#### Übungstext

Gericht: Oberverwaltungsgericht Saarland
Beschluss verkündet am 30.04.2008
Aktenzeichen: 2 B 207/08
Rechtsgebiete: AufenthG, AufenthV


Vorschriften:

AufenthG § 10 Abs. 3 Satz 1
AufenthG § 10 Abs. 3 Satz 3
AufenthG § 60a
AufenthG § 60a Abs. 2 Satz 1
AufenthV § 39
Der in § 10 Abs. 3 Satz 3 AufenthG geregelte Ausnahmefall des Bestehens eines gesetzlichen Anspruchs auf Erteilung des Aufenthaltstitels, der die Sperrwirkung des § 10 Abs. 3 Satz 1 AufenthG für die Erteilung eines Aufenthaltstitels an abgelehnte Asylbewerber vor einer Ausreise beseitigt, erfasst nur Fälle, in denen der Anspruch in den besonderen Vorschriften des Aufenthaltsrechts ausdrücklich (zwingend) vorgegeben ist, wohingegen eine so genannte Ermessensreduzierung "auf Null" in Fällen, in denen der Bundesgesetzgeber die Erteilung des Titels in das Ermessen der Ausländerbehörde gestellt hat, nicht genügt.

Die Sonderregelung in § 39 AufenthV, wonach ein Ausländer über die im Aufenthaltsgesetz geregelten Fälle hinaus einen Aufenthaltstitel im Bundesgebiet einholen kann, setzt in der dortigen Nr. 5 neben dem Erwerb eines Anspruchs auf Erteilung einer Aufenthaltserlaubnis aufgrund der Eheschließung im Bundesgebiet notwendig voraus, dass eine Abschiebung nach § 60a AufenthG ausgesetzt ist. Das Vorliegen rechtlichen Unmöglichkeit im Verständnis des § 60a Abs. 2 Satz 1 AufenthG kann daher insoweit nicht allein aus der Heirat hergeleitet werden.


Tenor:

Die Beschwerde des Antragstellers gegen den Beschluss des Verwaltungsgerichts des Saarlandes vom 8. April 2008 - 2 L 226/08 - wird zurückgewiesen.

Die Kosten des Beschwerdeverfahrens trägt der Antragsteller.

Der Streitwert wird für das Beschwerdeverfahren auf 2.500,- EUR festgesetzt.

Gründe:

I.

#### Ihre Aufgaben
1. Bitte fassen Sie den Absatz im Gerichtsbeschluss, der mit „Die Sonderregelung in § 39 AufenthV“ beginnt, als knappe Liste zusammen. Die wesentlichen Aussagen müssen erhalten bleiben.
2. Nehmen Sie den Gerichtsbeschluss nach der Gliederungsziffer „I.“ wieder auf und schreiben Sie ihn weiter.

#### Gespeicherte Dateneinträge
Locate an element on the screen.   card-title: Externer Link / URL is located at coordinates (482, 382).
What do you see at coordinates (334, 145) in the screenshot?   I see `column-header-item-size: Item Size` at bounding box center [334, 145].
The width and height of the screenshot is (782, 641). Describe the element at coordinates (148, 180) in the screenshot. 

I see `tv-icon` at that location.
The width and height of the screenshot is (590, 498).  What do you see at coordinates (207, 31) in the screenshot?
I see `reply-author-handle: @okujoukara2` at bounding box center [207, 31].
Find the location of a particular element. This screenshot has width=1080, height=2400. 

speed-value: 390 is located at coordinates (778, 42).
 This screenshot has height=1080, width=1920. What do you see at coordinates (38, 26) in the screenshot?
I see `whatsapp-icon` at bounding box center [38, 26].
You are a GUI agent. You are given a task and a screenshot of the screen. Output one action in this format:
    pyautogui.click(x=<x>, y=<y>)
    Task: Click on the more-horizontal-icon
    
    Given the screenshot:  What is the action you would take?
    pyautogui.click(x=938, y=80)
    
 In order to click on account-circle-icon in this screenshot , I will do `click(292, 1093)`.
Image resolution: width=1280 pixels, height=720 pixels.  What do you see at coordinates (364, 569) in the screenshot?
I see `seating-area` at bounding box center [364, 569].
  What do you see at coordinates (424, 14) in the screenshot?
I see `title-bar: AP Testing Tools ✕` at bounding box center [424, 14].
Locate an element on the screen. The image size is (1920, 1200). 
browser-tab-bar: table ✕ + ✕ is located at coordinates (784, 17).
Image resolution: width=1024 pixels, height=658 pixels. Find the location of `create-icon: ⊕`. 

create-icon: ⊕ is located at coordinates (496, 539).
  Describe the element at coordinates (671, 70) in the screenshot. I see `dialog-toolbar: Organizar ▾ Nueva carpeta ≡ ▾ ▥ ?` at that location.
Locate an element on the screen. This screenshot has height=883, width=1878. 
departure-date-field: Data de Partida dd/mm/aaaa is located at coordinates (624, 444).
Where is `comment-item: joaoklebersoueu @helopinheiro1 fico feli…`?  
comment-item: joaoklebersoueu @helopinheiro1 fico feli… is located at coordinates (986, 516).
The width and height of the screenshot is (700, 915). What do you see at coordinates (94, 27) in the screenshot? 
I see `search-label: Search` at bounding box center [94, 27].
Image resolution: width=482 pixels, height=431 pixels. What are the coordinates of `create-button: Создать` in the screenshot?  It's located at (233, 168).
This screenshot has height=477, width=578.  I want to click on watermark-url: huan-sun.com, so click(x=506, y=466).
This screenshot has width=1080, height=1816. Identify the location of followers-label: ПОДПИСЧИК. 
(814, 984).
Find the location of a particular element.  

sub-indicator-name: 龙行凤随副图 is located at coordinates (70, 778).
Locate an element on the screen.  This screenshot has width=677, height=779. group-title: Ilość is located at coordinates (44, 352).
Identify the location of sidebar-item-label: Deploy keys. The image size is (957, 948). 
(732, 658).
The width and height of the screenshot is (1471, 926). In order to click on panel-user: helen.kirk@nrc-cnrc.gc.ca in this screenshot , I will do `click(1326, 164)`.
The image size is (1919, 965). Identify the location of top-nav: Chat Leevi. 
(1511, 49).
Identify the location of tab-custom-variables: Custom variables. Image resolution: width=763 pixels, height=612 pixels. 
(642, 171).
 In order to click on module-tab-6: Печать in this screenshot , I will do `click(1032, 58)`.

#### Lösungen
1.
- Nach § 39 AufenthV kann ein Ausländer über die im Aufenthaltsgesetz geregelten Fälle hinaus einen Aufenthaltstitel im Bundesgebiet einholen.
- Nr. 5 setzt einen Anspruch auf Erteilung einer Aufenthaltserlaubnis aufgrund der Eheschließung im Bundesgebiet voraus.
- Zusätzlich muss eine Abschiebung nach § 60a AufenthG ausgesetzt sein.
- Eine rechtliche Unmöglichkeit im Sinne des § 60a Abs. 2 Satz 1 AufenthG lässt sich daher nicht allein aus der Heirat herleiten.

2.
Der Antragsteller ist iranischer Staatsangehöriger und hält sich seit November 2002 in der Bundesrepublik Deutschland auf. Ein nach der Einreise gestellter Asylantrag wurde im Mai 2004 verbunden mit Ausreiseaufforderung und Abschiebungsandrohung abgelehnt. (vgl. den Ablehnungsbescheid des Bundesamts vom 4.5.2004 - 2803277-439 -) Rechtsbehelfe dagegen blieben ohne Erfolg. (vgl. VG des Saarlandes, Urteil vom 30.11.2005 - 5 K 28/05.A -) Sein Aufenthalt wird seither geduldet. Bereits in den Jahren 2003 und 2004, aber auch danach, wurde der Antragsteller mehrfach an verschiedenen Orten außerhalb des Bereichs der ihm erteilten Aufenthaltsgestattung, insbesondere auch in Frankreich, angetroffen. (vgl. die Strafbefehle des Amtsgerichts Lebach vom 6.10.2005 - 31 Js 752/05 - betreffend zwei Aufenthalte in Frankreich, vom 22.2.2006 - 11 Js 1952/04 - betreffend Aufenthalte des Antragstellers in Kaiserlautern und Duisburg, vom 23.10.2006 - 11 Js 928/06 - und vom 17.10.2006 - 11 Js 955/06 -)

Am 28.6.2007 heiratete der Antragsteller in A-Stadt die deutsche Staatsangehörige M. S. Im Juli 2007 beantragte er die Erteilung einer Aufenthaltserlaubnis.

Nachdem bis zu diesem Zeitpunkt nicht über den Antrag entschieden worden war, erhob der Antragsteller am 25.1.2008 beim Verwaltungsgericht Untätigkeitsklage. Eine Entscheidung über diesen Rechtsbehelf liegt nicht vor.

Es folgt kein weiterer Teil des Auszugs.